When Susan bought her kayak, I had by then been presented with my Christmas surprise (1994), and was the owner of two kayaks: the 9-foot Frenzy and the 15 foot Scupper Pro. My wife Cass would sometimes paddle the Frenzy and accompany me in my Scupper Pro. One Sunday we will never forget (and I know Susan has never forgotten), we met Susan on the beach with her kayak, an 11-foot Scrambler. The three of us paddled out into the ocean and when we were a little more than a mile out we became completely surrounded by dolphins. We all tried to count them and determined there were more than 40 of them swimming in a circle around us. It was beautiful, and we enjoyed it immensely, but it was not too long after that wonderful event that Susan was diagnosed with breast cancer. She attacked it the way one would expect a highly successful physical education teacher to attack it: she tried every known treatment for it and never complained. When the cancer went into her bones, she had a bone marrow treatment that almost beat her – but it didn’t. She fought on for almost nine years and during that time she became a poster girl for the cancer ward at one of our local hospitals; her photo was even on a large billboard on Interstate 95, at the northern entrance to the city of Jacksonville, advertising the cancer treatment at the hospital. She served on the board of the Donna Hicken Foundation (set up by a local TV Anchor who is still fighting breast cancer) and became the face of the fight against breast cancer in this area. I should mention that breast cancer seems to be an epidemic in our area, and my own wife is now a 20-year survivor of the dreaded disease.

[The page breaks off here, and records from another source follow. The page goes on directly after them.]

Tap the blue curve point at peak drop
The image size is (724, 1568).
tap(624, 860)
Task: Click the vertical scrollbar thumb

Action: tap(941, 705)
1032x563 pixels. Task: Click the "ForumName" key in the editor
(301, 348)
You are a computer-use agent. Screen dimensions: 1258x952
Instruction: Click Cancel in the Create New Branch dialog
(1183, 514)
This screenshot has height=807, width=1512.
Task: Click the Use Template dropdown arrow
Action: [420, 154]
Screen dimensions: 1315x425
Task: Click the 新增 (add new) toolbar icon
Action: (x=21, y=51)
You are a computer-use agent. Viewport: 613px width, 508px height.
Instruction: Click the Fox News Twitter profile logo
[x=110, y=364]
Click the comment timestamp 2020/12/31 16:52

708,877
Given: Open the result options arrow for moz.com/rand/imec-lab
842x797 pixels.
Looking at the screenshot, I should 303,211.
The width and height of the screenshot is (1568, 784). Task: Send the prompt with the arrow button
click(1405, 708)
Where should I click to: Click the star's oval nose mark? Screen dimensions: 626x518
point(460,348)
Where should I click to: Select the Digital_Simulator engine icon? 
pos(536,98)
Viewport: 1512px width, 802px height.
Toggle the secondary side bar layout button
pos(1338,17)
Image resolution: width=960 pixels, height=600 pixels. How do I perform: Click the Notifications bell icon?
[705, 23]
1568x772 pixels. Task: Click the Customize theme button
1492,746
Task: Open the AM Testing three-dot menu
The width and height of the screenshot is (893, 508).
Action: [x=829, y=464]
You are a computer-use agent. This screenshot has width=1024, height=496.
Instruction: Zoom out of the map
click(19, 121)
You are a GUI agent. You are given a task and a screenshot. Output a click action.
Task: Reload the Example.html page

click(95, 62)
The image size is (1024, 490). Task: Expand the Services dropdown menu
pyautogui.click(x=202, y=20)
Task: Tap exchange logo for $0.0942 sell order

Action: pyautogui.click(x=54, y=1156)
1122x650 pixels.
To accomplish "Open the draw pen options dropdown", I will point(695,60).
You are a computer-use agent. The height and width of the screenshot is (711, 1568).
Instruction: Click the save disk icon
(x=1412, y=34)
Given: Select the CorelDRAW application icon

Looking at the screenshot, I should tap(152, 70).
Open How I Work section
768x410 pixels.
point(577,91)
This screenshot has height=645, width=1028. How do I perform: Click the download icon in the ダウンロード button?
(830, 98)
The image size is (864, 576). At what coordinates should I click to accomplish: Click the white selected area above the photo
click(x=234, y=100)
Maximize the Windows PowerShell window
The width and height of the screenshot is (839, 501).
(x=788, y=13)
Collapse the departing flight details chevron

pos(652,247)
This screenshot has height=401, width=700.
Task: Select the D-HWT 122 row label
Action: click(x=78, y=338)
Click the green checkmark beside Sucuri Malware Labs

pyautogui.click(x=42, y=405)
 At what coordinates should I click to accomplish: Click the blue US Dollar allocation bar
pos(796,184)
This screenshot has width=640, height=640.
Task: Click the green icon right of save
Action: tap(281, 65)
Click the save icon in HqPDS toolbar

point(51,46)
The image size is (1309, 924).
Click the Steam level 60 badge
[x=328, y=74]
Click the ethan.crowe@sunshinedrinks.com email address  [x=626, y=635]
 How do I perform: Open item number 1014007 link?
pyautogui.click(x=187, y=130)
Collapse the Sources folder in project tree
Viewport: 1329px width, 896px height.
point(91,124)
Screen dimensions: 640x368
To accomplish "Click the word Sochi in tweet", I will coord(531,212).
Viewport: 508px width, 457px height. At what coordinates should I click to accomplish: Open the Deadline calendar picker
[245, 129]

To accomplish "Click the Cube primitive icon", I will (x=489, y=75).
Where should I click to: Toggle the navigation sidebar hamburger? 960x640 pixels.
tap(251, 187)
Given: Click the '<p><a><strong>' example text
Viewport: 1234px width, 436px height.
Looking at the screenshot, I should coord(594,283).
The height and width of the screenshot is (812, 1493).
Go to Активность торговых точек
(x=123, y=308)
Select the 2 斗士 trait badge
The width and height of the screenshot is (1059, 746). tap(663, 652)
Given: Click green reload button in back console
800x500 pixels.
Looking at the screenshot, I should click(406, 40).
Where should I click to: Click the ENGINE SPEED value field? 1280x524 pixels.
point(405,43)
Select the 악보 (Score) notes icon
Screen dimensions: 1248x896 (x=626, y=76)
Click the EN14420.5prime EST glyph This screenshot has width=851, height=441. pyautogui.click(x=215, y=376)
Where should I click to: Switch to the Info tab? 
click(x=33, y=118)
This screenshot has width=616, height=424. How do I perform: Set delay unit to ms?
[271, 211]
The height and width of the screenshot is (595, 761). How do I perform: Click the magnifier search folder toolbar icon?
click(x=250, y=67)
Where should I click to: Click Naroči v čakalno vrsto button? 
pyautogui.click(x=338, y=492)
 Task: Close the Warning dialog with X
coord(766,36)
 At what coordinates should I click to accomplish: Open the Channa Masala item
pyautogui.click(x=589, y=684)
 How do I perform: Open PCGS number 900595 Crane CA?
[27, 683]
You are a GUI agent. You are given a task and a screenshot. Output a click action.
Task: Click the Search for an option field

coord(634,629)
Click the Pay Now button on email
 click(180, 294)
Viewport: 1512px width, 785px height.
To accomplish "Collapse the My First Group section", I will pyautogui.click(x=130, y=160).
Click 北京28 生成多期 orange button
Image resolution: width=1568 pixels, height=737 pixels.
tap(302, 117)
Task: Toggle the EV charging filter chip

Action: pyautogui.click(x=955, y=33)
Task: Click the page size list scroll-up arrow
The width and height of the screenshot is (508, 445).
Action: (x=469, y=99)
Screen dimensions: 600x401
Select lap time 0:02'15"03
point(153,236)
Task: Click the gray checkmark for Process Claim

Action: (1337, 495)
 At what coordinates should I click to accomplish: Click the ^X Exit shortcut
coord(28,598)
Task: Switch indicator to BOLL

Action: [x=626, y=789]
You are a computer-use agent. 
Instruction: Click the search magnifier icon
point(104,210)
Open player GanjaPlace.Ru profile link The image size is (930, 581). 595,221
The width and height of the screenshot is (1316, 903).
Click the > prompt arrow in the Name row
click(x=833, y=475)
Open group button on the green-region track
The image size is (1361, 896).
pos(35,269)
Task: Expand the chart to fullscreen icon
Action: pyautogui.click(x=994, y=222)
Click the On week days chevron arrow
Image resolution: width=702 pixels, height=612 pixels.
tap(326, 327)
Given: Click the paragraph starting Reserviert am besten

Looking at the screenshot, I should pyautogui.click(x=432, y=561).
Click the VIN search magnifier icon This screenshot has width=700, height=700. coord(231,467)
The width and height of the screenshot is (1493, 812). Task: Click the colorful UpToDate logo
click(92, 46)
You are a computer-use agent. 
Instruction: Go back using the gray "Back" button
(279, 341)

When it became obvious that Susan was eventually going to lose her battle, she asked me if I would, when the time came, paddle her ashes out into the ocean. Not wanting to admit the inevitable, I offered her a deal: I would do what she asked if she would promise to do the same thing for me should I precede her to the next life. She added a section to her Will stipulating that she was to be cremated and her ashes were to be taken out in the ocean by me. It was a great honor, but not one that makes one feel especially good.
After Susan passed away, on December 29, 2006, her family planned a beautiful memorial ceremony on the beach just behind our homes. When the last speaker, Donna Hicken, began her remarks, I (as instructed by the family) launched my kayak into the ocean. It was about 5:30 PM on January 28, 2006, and it was cold and windy, and getting dark. Her ashes were in a sealed plastic bag that was secured in a box, which was secured inside a backpack in the front of the kayak. I paddled out through the light surf, propelled by at least a 15 to 20 knot wind right out of the west, so on my back. About a mile or so from the beach, I opened the backpack, the box and the plastic bag, and scattered Susan’s ashes exactly where she wanted them to be. It was right in the middle of the location where she and Cass and I had been completely surrounded by the 40 dolphins not that long ago. I prayed for Susan all the way back to shore, a trip that took considerably longer than the outbound trip as the west wind (now directly in my face) picked up considerably and gusted even higher.
On a subsequent kayak trip not long afterwards, I passed the spot where I had spread Susan’s ashes, and a lone dolphin (they usually travel in pods) surfaced next to me, just for an instant, then disappeared beneath the surface.